Here is how the 25 March incident that damaged the cabin pictured above was described (27 March 2021, IcePeople), with a photo of the offending bear:

A polar bear broke into the emergency room of the cabin area at Fredheim on Thursday afternoon, damaging a window and interior furnishings, before it was chased away by a tour group visiting the historic site, according to The Governor of Svalbard.

The break-in, first reported Saturday by Svalbardposten, occurred while two field inspectors living at the station were away.  Karoline Tveråen, a member of the four-member tour group, told the newspaper the bear was easily frightened by the snowmobiles as they approached the cabin.

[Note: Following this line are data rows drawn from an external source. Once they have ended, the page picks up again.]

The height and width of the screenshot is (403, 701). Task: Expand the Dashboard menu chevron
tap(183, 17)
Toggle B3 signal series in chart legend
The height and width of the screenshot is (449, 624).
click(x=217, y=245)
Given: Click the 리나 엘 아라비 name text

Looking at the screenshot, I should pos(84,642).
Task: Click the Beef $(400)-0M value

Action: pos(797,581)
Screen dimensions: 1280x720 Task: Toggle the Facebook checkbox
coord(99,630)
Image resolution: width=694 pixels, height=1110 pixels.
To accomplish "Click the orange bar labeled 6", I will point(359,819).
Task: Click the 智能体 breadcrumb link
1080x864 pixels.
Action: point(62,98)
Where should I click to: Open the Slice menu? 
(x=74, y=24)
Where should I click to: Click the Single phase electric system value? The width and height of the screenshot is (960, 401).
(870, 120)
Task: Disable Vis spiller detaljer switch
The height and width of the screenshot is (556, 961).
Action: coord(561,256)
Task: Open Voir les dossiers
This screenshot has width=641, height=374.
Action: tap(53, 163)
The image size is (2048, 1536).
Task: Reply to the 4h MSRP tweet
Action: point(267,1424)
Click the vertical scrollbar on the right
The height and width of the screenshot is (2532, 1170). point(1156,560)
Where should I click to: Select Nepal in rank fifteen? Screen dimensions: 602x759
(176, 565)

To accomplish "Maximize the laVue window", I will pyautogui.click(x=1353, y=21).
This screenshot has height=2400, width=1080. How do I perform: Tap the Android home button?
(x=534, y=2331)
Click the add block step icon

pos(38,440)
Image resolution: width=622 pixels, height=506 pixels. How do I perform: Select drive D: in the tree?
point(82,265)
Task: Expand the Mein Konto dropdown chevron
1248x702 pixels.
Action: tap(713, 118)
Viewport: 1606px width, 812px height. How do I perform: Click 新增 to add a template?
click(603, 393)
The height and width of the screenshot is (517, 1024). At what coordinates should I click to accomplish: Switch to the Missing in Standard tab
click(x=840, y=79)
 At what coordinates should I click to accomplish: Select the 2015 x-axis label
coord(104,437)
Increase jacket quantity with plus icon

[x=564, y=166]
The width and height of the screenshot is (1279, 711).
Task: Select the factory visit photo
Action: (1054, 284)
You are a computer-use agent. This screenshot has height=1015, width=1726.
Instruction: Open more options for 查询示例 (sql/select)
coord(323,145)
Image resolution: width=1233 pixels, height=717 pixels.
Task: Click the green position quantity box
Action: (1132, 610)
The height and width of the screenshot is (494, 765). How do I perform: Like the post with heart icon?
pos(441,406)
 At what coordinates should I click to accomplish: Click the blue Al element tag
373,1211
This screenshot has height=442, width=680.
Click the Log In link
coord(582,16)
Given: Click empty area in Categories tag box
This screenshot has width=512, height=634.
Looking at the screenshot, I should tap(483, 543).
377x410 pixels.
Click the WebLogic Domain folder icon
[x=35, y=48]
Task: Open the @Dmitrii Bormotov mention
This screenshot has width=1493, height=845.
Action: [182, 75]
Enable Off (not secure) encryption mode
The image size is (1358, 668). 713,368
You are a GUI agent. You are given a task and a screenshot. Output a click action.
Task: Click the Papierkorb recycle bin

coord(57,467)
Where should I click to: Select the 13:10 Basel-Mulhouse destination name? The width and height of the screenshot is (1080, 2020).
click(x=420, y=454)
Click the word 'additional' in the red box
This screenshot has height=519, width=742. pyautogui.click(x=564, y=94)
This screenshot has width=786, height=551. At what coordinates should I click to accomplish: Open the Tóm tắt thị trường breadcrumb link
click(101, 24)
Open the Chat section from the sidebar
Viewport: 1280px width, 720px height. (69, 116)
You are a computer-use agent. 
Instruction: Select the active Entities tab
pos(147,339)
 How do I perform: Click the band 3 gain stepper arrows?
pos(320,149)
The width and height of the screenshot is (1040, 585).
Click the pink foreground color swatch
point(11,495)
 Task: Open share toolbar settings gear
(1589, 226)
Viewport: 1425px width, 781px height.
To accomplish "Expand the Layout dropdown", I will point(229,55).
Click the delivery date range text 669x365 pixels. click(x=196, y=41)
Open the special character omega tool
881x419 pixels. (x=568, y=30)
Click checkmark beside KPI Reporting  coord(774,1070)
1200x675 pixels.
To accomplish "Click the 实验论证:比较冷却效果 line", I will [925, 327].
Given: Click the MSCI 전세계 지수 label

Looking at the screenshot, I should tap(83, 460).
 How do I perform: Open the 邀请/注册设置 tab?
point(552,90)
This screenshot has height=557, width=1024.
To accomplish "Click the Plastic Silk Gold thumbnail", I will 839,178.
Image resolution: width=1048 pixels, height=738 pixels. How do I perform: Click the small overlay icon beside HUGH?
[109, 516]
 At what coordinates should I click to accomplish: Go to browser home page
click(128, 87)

The governor’s office sent one of its helicopters to the site, but was unable to locate the bear, according to Svalbardposten. The encounter at the cabin about 60 kilometers northeast of Longyearbyen came hours after a bear was seen near several kilometers east of town and was chased into the mountains northeast of town.

The other incident, mentioned in the account above, involved another bear at another location on the same day (see map below for location):

Officials are trying to chase a polar bear visiting Todalen on Thursday morning away from the valley about 10 kilometers southeast of Longyearbyen where numerous cabins are located and spring travellers visit, according to The Governor of Svalbard.

Initial efforts to chase it south were thwarted when the bear returned and approached the landfill at the east end of town, according to a midday update. Attempts are now being made to chase the bear northwest via Hiorthhamn.

“The Governor received a report at 9:15 a.m. today a report that a polar bear has been observed in the vicinity of the cabin area in Todalen,” a statement by the governor’s office notes. “The governor is on its way with a helicopter, snowmobiles and cars. We ask people not to visit the area.”

Svalbardposten reported shortly after noon that snow and poor visibility in the area where complicating efforts to track and chase the bear, but it initially appeared it had ventured away from the cabins. However, it returned and approached the east end of town, resulting in officials from the governor’s office to redirect its push of the animal northwest through Hiorthhamn.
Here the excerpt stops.